*** Block opens ***

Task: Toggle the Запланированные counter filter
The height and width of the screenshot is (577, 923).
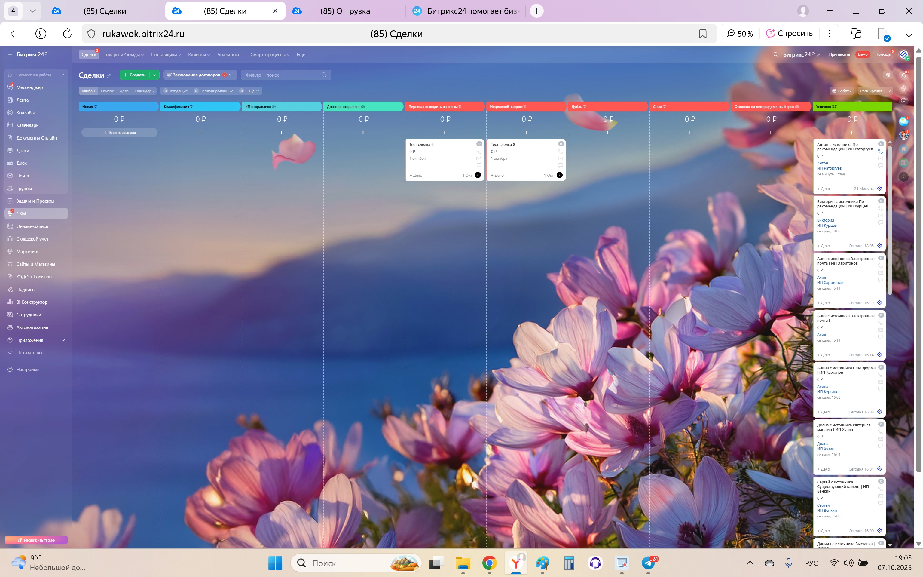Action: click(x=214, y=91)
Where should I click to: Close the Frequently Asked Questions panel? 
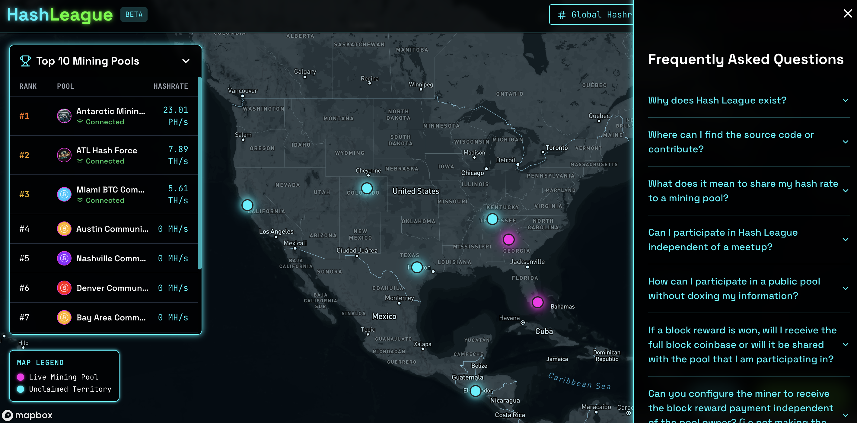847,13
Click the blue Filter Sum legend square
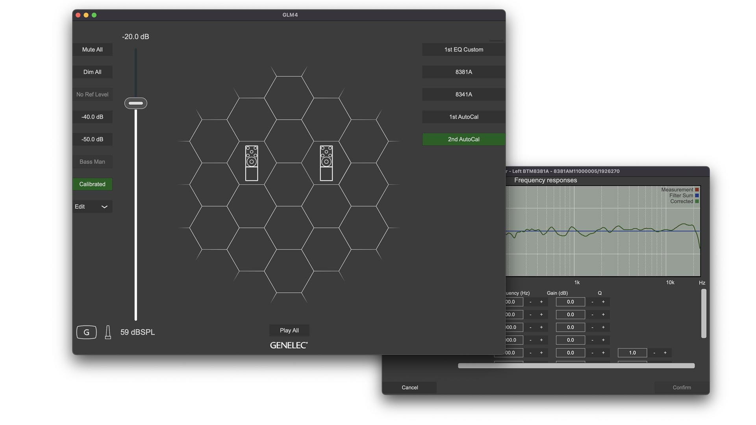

*** Block closes ***

INSTRUCTIONS TO FOLLOW: Make an exact reproduction of the listing above, without any pictures.

TASK SOLUTION:
Task: Toggle the Запланированные counter filter
The height and width of the screenshot is (577, 923).
Action: click(x=214, y=91)
Where should I click to: Close the Frequently Asked Questions panel? 
847,13
Click the blue Filter Sum legend square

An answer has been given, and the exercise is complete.